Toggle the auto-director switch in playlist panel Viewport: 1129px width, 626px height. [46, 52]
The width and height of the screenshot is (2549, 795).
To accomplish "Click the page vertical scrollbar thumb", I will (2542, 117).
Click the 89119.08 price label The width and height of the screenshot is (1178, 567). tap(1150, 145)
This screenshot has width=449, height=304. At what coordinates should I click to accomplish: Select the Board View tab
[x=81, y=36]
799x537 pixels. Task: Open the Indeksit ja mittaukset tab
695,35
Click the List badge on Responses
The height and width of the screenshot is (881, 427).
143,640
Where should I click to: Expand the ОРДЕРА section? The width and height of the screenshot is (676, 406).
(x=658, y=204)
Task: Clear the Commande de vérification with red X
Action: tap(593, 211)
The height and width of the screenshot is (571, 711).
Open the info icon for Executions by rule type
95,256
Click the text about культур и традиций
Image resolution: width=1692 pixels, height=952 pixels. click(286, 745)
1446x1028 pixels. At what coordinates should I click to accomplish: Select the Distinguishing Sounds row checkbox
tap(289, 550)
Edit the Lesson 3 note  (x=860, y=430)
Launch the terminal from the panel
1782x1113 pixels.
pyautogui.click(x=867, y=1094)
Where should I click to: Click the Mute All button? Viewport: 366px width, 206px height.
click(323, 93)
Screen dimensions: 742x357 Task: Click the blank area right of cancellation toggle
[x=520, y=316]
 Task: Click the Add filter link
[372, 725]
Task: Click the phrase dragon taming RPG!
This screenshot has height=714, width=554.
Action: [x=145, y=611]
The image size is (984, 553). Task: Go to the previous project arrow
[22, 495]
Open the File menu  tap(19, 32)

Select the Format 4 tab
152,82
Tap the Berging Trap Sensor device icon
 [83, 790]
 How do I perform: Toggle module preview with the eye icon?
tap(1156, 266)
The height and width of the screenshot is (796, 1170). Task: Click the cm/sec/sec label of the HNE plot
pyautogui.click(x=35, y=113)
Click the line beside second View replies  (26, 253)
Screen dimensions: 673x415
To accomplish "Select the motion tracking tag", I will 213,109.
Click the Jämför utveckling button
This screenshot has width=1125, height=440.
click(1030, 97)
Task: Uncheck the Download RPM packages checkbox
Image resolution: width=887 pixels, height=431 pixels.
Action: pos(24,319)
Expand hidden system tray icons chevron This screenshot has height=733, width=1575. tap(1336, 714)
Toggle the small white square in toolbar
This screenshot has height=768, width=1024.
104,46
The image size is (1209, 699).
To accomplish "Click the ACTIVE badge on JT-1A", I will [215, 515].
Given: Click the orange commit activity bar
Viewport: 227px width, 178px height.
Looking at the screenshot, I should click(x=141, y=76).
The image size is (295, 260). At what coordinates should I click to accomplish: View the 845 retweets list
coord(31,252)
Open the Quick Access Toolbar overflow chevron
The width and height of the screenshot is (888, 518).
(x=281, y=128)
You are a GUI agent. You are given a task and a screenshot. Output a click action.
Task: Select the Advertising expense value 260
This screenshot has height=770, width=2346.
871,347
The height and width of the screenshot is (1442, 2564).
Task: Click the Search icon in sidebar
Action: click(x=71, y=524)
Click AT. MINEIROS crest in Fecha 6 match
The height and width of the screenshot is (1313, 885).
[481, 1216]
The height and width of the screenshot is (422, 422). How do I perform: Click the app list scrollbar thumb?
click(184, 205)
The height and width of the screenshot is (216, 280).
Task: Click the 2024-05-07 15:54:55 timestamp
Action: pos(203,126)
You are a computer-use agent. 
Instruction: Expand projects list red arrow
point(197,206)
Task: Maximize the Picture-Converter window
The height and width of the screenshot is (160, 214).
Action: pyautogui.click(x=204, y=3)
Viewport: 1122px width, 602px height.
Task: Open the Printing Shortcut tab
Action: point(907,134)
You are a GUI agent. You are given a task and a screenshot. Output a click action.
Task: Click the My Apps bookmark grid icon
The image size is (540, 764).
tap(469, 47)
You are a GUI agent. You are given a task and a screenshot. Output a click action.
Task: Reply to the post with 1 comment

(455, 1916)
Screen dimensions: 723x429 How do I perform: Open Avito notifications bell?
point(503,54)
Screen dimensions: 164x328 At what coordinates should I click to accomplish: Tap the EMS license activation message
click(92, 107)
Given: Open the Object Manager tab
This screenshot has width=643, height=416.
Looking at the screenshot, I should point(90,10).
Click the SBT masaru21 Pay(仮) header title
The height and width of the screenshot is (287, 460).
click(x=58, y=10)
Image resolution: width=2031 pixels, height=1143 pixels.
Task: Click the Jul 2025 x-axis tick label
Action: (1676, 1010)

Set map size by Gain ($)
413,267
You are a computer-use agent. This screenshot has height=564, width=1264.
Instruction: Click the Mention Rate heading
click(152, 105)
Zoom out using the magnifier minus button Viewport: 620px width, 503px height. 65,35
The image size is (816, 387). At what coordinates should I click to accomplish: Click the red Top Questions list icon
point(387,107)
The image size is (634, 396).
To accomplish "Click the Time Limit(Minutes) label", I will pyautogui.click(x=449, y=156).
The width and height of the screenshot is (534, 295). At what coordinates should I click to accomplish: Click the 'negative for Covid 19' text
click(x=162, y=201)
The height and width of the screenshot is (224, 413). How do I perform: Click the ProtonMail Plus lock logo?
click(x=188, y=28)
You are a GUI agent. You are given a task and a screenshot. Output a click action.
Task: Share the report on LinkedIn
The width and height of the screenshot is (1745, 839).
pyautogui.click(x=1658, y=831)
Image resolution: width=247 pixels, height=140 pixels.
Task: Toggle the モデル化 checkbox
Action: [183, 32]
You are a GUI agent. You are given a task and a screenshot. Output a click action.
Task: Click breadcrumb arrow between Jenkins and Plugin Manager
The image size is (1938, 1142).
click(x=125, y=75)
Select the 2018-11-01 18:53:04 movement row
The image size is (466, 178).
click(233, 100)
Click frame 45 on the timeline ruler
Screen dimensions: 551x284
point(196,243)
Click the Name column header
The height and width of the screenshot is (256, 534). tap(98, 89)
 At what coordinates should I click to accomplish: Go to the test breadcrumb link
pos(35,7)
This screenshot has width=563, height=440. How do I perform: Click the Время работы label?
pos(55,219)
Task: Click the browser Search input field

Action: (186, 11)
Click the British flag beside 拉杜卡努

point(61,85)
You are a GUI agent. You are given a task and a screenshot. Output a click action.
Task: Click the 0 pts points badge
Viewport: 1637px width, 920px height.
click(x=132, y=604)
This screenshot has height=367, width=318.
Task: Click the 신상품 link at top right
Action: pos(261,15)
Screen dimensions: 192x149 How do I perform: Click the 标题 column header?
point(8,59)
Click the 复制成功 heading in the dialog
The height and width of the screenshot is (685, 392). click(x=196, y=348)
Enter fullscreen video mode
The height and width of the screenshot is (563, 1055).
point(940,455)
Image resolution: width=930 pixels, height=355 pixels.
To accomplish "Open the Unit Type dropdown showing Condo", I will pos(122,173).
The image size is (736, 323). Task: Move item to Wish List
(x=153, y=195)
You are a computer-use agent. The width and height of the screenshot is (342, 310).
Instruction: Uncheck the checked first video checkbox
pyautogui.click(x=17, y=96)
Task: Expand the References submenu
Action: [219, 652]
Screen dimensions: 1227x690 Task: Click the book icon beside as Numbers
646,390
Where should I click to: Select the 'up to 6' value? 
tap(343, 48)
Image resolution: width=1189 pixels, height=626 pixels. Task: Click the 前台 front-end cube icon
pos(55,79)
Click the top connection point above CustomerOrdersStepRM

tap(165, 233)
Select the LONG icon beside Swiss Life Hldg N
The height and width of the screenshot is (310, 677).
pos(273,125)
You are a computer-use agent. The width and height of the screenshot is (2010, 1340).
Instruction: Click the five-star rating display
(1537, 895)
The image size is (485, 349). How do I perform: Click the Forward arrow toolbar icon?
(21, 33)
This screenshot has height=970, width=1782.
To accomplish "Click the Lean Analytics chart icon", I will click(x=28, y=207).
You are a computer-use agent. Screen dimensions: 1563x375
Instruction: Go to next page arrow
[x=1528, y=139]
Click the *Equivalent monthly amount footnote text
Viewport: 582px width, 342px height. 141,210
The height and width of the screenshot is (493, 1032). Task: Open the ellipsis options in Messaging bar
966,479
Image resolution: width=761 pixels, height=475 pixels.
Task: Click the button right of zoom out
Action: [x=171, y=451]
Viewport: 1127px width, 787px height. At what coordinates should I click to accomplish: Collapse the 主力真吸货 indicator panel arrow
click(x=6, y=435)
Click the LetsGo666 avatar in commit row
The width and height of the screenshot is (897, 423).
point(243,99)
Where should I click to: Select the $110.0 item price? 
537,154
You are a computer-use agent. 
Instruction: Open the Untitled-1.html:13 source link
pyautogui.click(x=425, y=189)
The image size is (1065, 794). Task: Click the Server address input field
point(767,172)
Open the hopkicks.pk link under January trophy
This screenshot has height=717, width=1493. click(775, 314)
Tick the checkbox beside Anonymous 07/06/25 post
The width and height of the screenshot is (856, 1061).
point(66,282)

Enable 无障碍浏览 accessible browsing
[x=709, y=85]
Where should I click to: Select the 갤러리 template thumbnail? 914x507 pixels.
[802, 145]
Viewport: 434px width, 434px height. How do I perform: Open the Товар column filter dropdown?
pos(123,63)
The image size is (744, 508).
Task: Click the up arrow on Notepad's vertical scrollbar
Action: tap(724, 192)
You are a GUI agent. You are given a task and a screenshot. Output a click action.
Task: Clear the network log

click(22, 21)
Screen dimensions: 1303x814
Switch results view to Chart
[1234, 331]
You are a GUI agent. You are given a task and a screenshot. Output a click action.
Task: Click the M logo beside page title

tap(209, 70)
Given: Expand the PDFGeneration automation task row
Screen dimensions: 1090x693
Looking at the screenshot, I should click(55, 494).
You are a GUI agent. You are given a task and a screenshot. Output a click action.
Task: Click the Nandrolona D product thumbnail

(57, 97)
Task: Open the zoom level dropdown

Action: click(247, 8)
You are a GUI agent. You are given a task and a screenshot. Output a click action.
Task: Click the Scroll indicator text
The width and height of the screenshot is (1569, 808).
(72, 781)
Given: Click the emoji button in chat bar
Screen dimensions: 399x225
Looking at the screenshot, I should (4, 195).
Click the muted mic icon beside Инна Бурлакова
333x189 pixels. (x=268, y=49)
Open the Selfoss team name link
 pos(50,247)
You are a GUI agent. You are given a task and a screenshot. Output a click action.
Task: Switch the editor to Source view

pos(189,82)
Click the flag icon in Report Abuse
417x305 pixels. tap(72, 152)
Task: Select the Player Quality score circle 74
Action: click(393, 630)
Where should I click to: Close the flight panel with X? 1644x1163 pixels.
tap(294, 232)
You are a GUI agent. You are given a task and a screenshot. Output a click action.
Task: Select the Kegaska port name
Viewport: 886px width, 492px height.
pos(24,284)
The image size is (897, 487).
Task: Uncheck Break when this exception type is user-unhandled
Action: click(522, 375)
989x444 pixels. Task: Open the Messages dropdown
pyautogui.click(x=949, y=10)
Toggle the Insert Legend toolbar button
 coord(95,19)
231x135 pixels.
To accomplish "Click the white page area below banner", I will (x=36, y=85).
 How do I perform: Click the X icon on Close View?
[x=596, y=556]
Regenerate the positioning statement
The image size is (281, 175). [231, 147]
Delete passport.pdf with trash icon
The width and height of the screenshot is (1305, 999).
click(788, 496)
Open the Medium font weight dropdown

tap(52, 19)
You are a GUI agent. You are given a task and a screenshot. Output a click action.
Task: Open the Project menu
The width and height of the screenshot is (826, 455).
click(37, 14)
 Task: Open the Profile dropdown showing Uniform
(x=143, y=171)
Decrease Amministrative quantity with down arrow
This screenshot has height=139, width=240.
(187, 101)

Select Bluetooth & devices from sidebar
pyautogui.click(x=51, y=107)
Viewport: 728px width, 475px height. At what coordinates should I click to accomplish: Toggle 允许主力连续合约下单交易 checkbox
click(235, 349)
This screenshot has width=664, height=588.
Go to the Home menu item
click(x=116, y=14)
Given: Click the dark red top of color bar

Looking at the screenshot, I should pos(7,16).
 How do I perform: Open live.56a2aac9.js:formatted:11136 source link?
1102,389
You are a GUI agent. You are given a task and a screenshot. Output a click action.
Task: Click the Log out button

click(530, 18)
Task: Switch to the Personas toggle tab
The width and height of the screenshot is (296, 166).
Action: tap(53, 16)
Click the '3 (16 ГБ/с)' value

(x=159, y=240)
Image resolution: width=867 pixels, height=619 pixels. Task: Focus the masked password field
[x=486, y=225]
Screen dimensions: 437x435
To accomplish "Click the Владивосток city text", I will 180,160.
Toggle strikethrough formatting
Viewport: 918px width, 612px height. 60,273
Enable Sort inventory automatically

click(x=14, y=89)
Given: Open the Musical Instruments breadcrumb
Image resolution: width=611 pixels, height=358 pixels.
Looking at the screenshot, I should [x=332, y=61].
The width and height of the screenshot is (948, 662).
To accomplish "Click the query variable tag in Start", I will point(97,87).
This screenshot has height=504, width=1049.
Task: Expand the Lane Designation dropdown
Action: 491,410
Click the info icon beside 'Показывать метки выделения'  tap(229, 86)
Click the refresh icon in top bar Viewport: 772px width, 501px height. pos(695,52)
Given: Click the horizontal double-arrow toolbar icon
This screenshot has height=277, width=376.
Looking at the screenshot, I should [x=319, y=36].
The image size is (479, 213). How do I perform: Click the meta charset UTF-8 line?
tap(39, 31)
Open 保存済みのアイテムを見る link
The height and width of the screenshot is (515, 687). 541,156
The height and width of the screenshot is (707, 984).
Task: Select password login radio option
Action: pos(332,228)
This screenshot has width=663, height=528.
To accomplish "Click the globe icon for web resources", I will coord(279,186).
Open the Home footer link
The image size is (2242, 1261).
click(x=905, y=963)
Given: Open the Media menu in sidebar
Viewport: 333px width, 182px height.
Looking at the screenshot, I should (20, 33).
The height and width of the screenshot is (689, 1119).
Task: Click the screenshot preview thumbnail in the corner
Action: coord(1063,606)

● ● ●

- **Request**:
Rewrite the entries starting at the line containing "This screenshot has width=449, height=304." and ending at the line containing "tap(289, 550)", replacing "Open" with "Launch" and leaving everything else unchanged.

- **Written response**:
This screenshot has width=449, height=304. At what coordinates should I click to accomplish: Select the Board View tab
[x=81, y=36]
799x537 pixels. Task: Launch the Indeksit ja mittaukset tab
695,35
Click the List badge on Responses
The height and width of the screenshot is (881, 427).
143,640
Where should I click to: Expand the ОРДЕРА section? The width and height of the screenshot is (676, 406).
(x=658, y=204)
Task: Clear the Commande de vérification with red X
Action: tap(593, 211)
The height and width of the screenshot is (571, 711).
Launch the info icon for Executions by rule type
95,256
Click the text about культур и традиций
Image resolution: width=1692 pixels, height=952 pixels. click(286, 745)
1446x1028 pixels. At what coordinates should I click to accomplish: Select the Distinguishing Sounds row checkbox
tap(289, 550)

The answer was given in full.